AI firm Anthropic recently announced that it would not be releasing its latest and most powerful model, Claude Mythos – a decision which has sent ripples through the cyber insurance industry
On 7 April 2027, artificial intelligence (AI) firm Anthropic announced it would not be releasing its latest and most powerful model, Claude Mythos, to the general public.

Alarmingly, Anthropic cited global cyber security concerns as the reason behind the decision, suggesting that the model was so adept at exploiting weaknesses in digital security that a “coordinated effort to reinforce the world’s cyber defences” was required before a public release was possible.
Indeed, Anthropic’s internal safety team stated that the model was capable of “identifying and then exploiting zero-day vulnerabilities in every major operating system and every major web browser”.
The announcement, however, was met with a mixed response. Some lauded the firm’s intent to put safety ahead of speed, while others questioned the validity of the claims, pointing instead towards an over-hyped marketing stunt.
Tristan Fletcher, founder and chief executive of ChAI Protect – a firm that uses AI to create commodities pricing insurance – and honorary UCL and Cambridge machine learning lecturer, told Insurance Times that the truth likely lies somewhere in the middle.
“When a company refuses to release a model and regulators start running stress scenarios, something real has likely shifted. At the same time, it’s undeniably a strong strategic position to be seen as the lab that doesn’t release the dangerous system,” he explained.
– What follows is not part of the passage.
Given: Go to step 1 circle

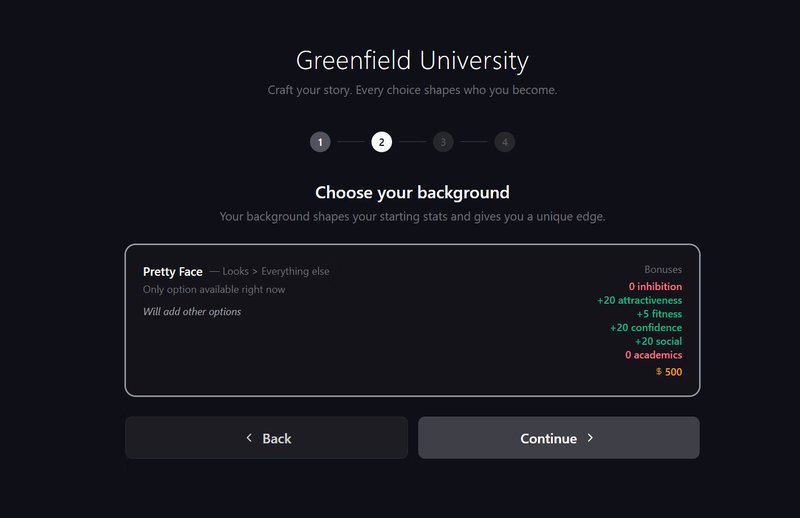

“The truth is probably a combination – a genuine capability jump, framed in a way that reinforces Anthropic’s brand as the responsible actor. The key signal isn’t what Anthropic says, it’s that banks and regulators are taking it seriously. That doesn’t happen for marketing copy.”
What then are the most pressing risks that Claude Mythos – and other, rival models – present to digital firms, their customers and their insurers?
The current landscape
Speaking at Zywave’s Cyber Risk Conference in April 2026, Tracey-Lee Kus, chief executive at Aon’s Global Broking Centre, framed the disruption that insurers are currently facing from AI.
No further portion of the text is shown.